____ MATERIAL FOR THIS EXERCISE
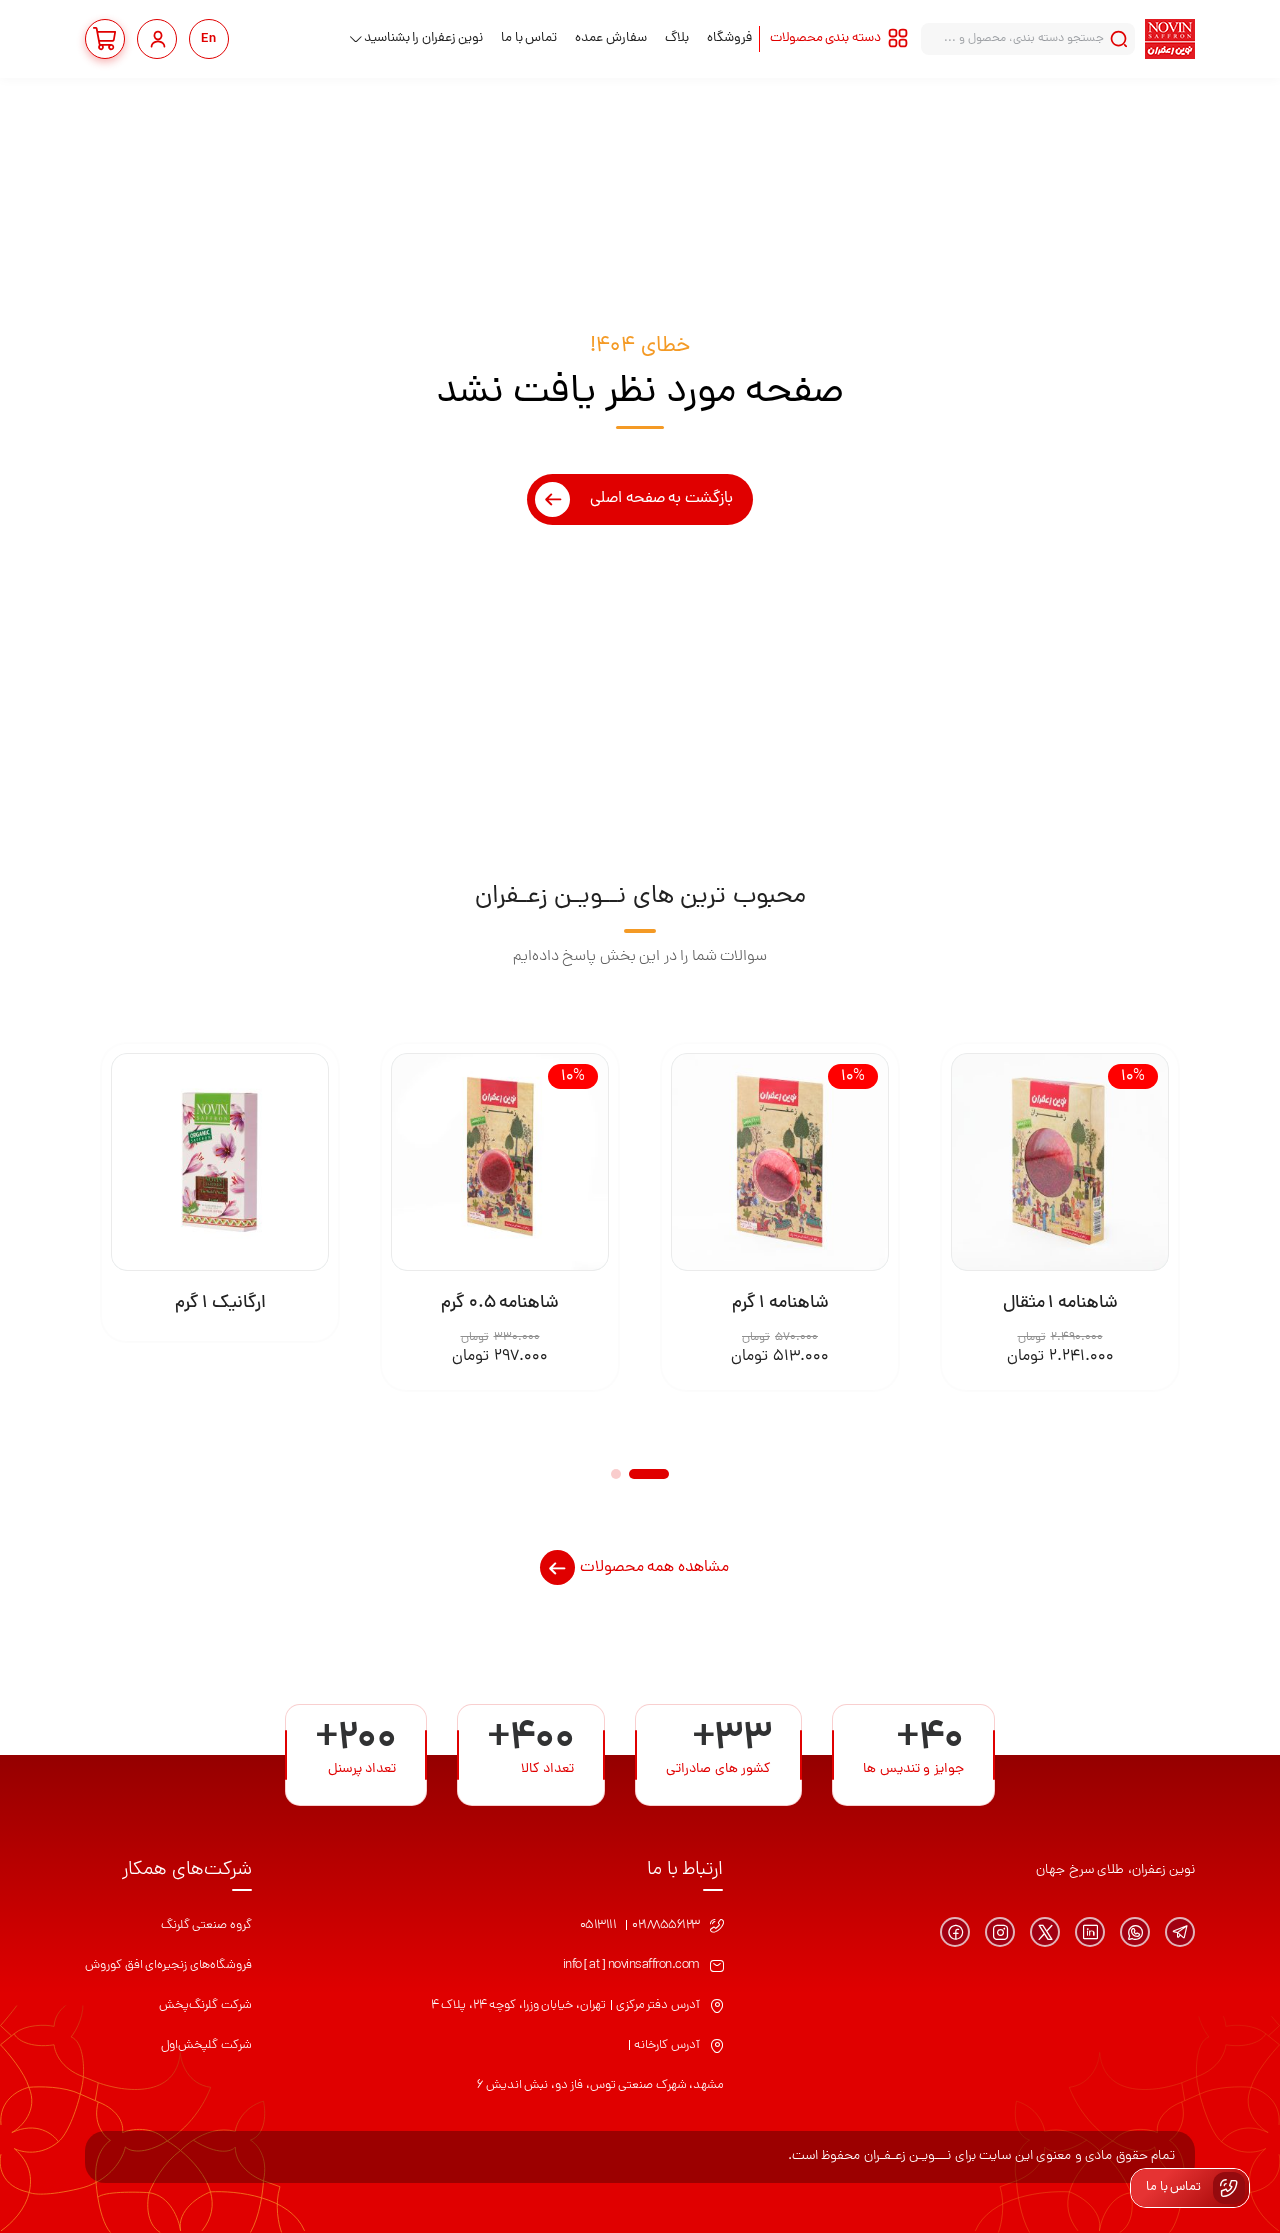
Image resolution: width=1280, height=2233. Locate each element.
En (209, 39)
________
____ MATERIAL FOR THIS EXERCISE
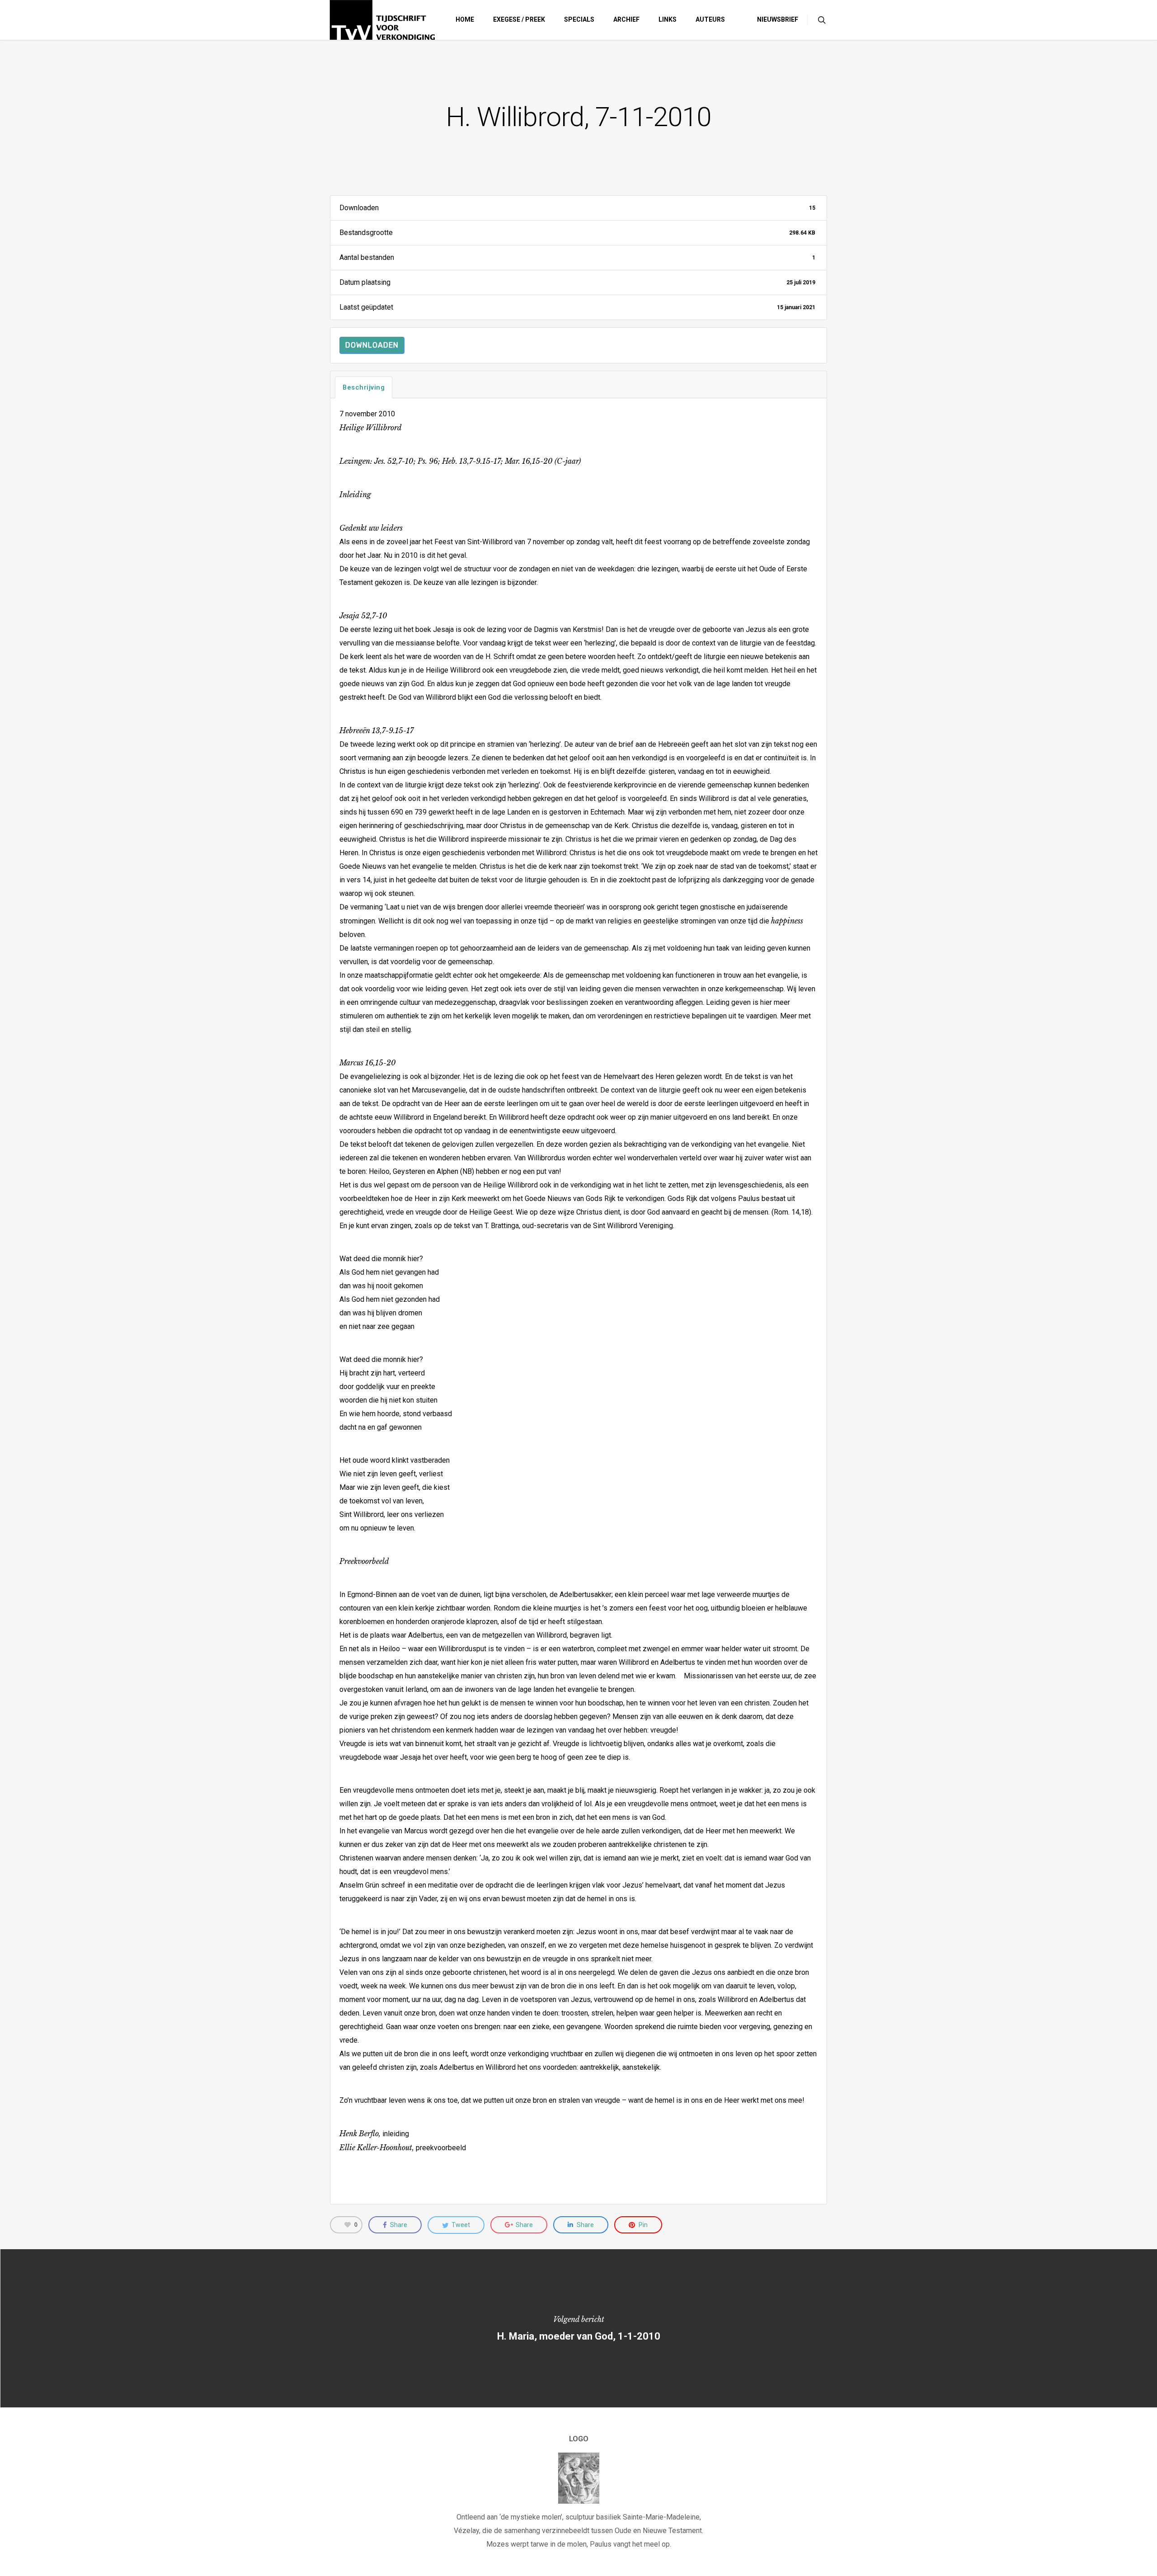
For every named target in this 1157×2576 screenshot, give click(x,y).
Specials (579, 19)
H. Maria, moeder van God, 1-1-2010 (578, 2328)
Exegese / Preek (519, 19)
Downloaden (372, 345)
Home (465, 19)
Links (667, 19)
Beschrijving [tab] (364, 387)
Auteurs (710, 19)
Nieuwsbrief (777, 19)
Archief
________
____ MATERIAL FOR THIS EXERCISE
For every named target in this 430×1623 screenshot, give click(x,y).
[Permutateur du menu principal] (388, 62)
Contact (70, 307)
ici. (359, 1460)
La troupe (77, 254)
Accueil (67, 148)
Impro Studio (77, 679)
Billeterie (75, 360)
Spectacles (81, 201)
________
_WHAT TO PRODUCE_: Going through the listing above, tally the lines that contain the word "every" and state the total alone.

_OUTPUT BELOW_: 2